A former MTA worker and an ex-state court officer will each spend 18 months in federal prison for teaming up to steal $777,000 in COVID loan money at the height of the pandemic.

Arthur Cornwall, 43, a former MTA signal maintainer from West Babylon, and Sean Williams, 42, a Valley Stream resident who used to work in Queens Civil Court until his arrest, pleaded guilty to wire fraud conspiracy last June.

Long Island Federal Court Judge Joan Azrack handed down the sentences Wednesday.

The duo had set up corporations in 2019, the year before the pandemic, to make real estate investments, but those corporations had no employees and earned no profits, prosecutors said in court filings.

When the pandemic hit in March 2020, the federal government started offering Paycheck Protection Program and other loans to small businesses that had to close their doors — Cornwall and Williams saw an opportunity to fatten their wallets, according to prosecutors.

PPP loans would be forgiven if they were spent on job retention efforts and payroll costs.

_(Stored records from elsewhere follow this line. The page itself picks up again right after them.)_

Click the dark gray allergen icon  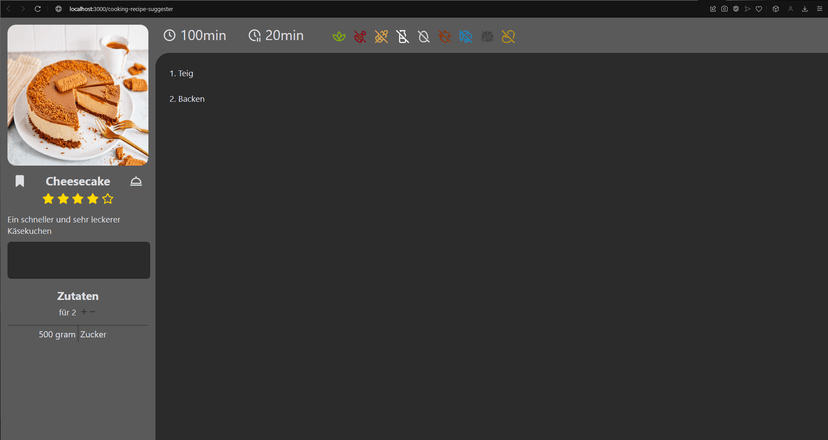click(487, 37)
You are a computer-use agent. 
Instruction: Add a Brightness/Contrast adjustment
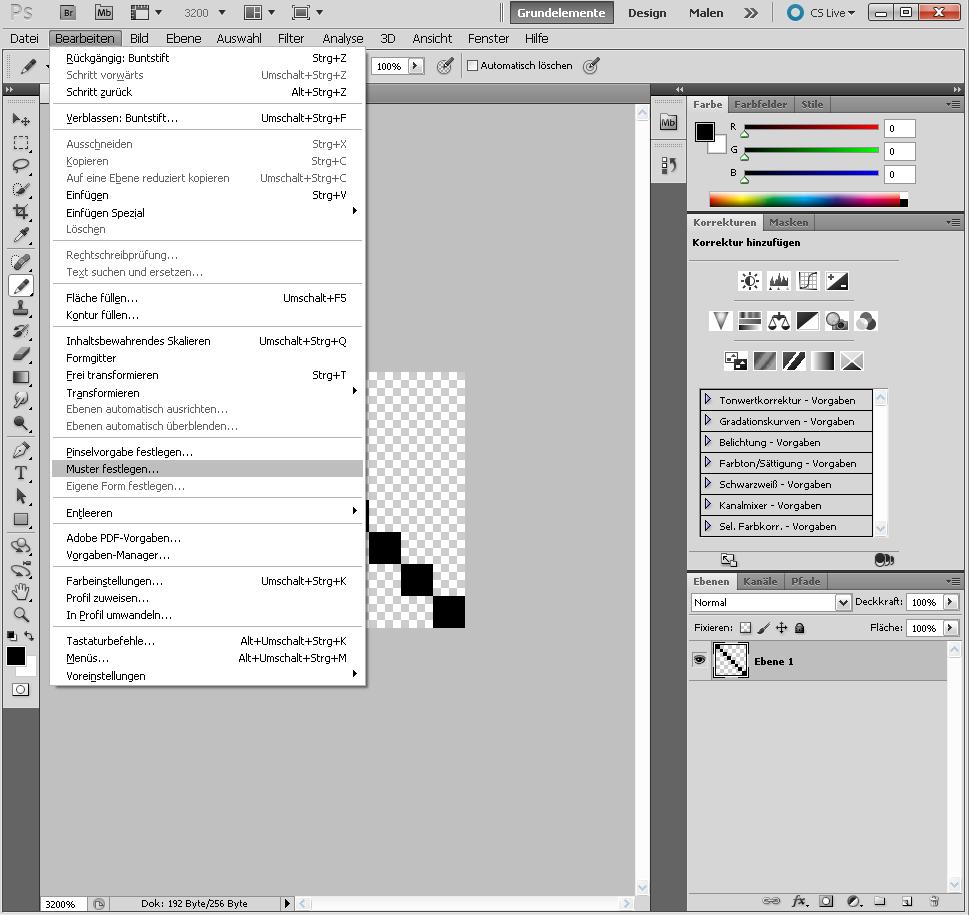(x=749, y=282)
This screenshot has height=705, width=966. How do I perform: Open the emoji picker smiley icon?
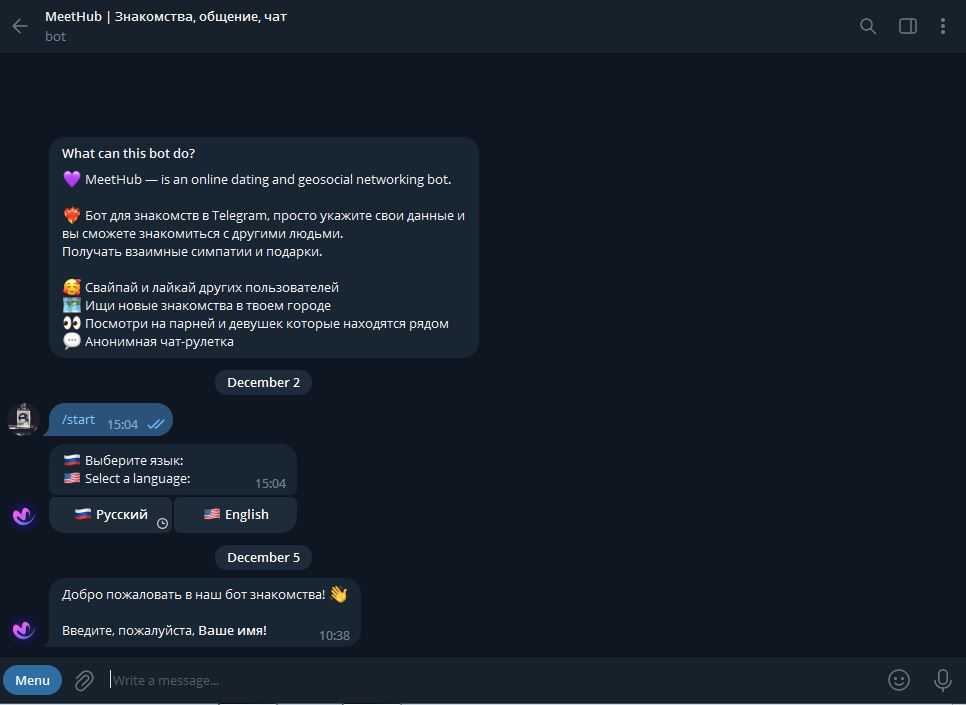point(898,680)
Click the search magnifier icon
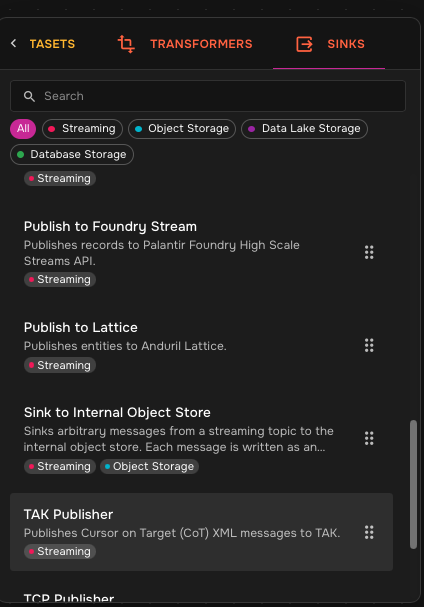 [29, 96]
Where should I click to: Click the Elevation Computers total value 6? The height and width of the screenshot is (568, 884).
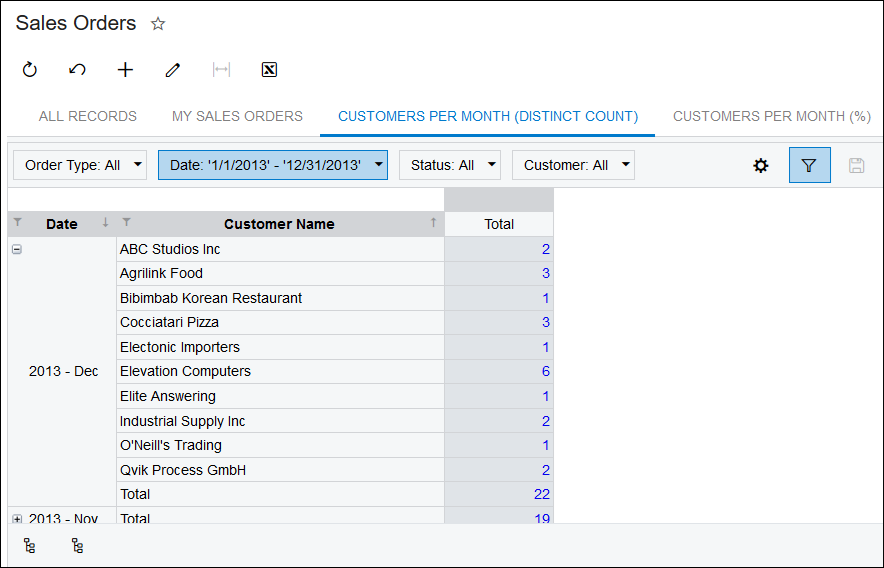click(545, 371)
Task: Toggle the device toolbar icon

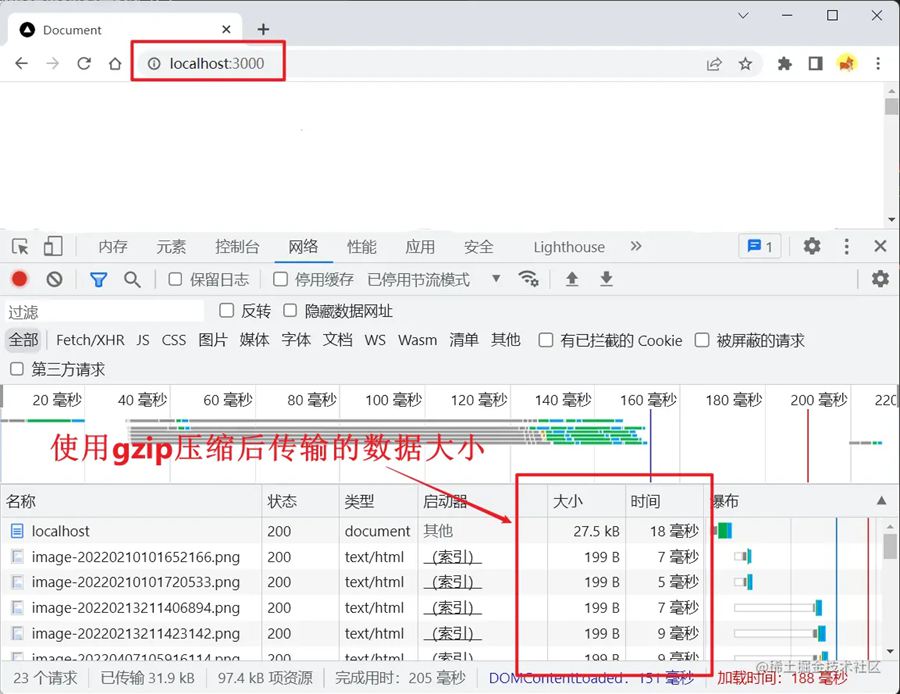Action: pos(53,247)

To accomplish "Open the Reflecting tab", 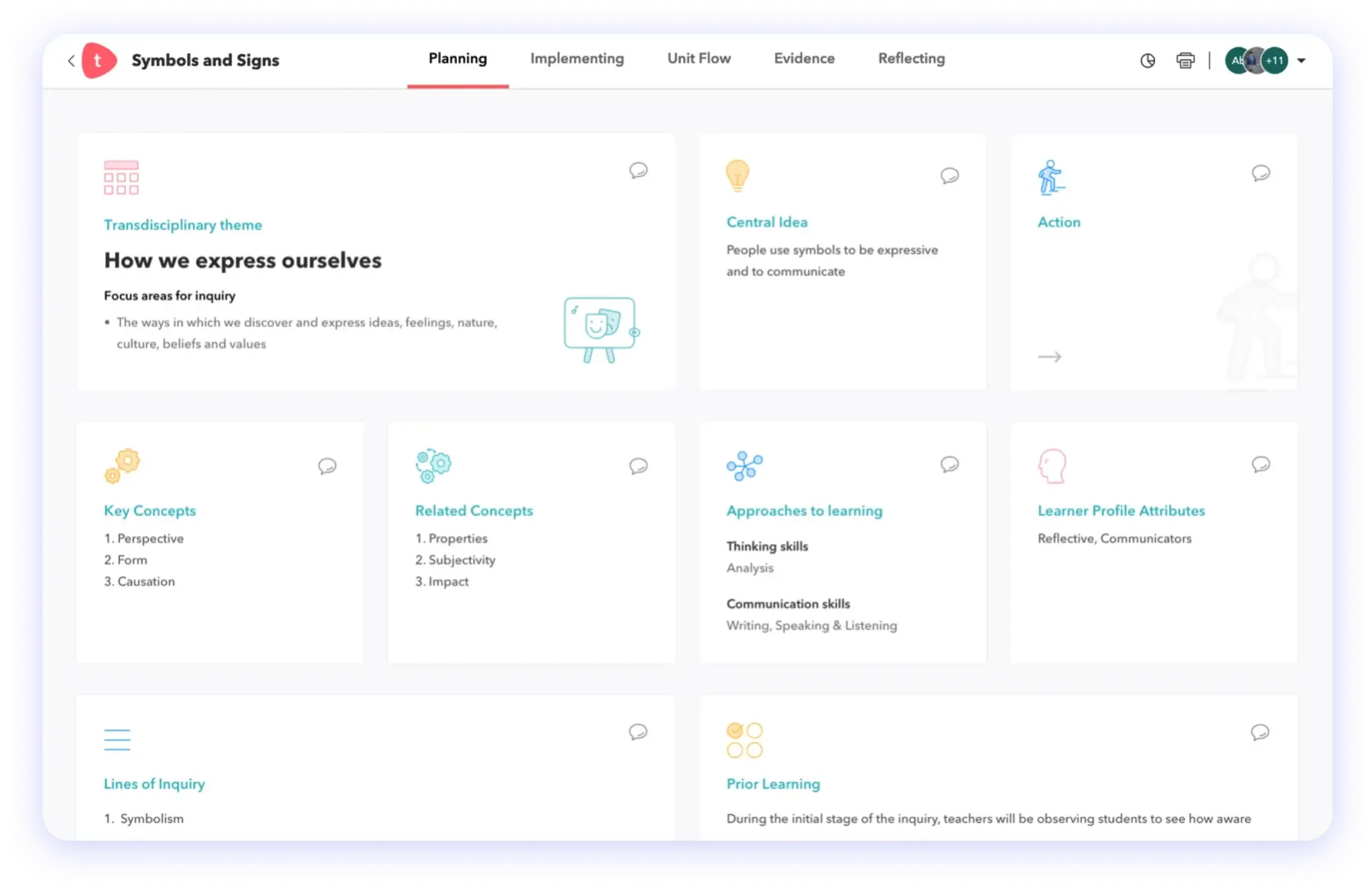I will (x=911, y=59).
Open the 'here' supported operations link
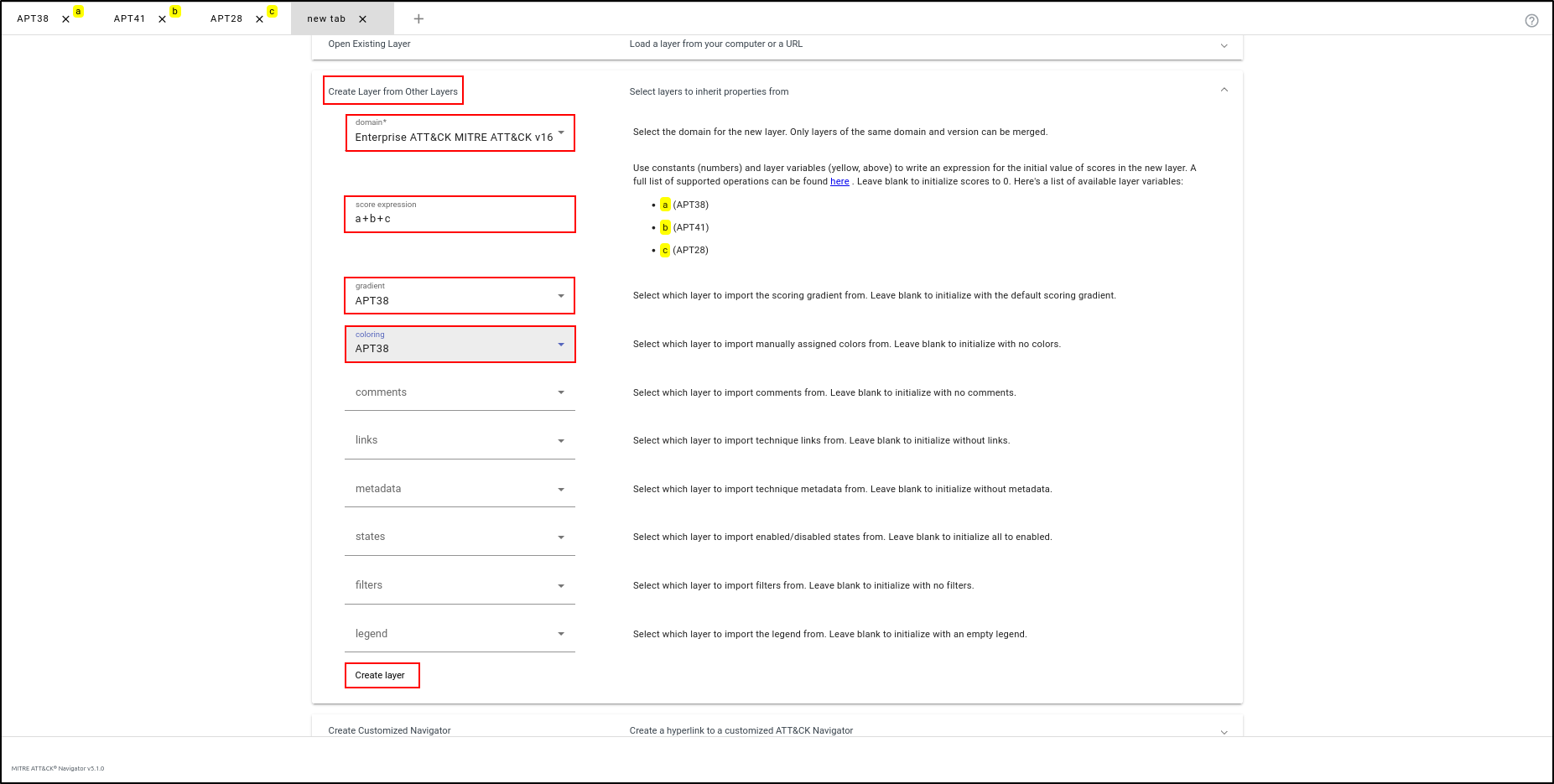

Cornwall and Williams claimed, falsely, that one of their companies had eight employees and they were on the hook for $22,000 a month in salary payments, and another company had five employees being paid a collective $10,000 every month.

Those employees didn’t exist, and instead, the duo used it to pay off debts, take out cash, and pay kickbacks to co-conspirators. Williams also used the money to buy more than $33,000 in cryptocurrency and pay $110,000 in real estate purchases.

“The defendants’ theft of relief money, despite holding jobs with good salaries and benefits, so they could purchase real estate, cryptocurrency and pay off credit card bills with the stolen funds, is deserving of jail sentences,” U.S. Attorney Breon Peace said Wednesday.

Defense lawyer Karen Charrington, who represents both men, described the duo in court filings as family men who turned to the scheme because they were underwater financially, “not out of malice or surreptitious premeditation, but out of haste, desperation, and quite frankly, foolishness to keep a sinking business afloat.”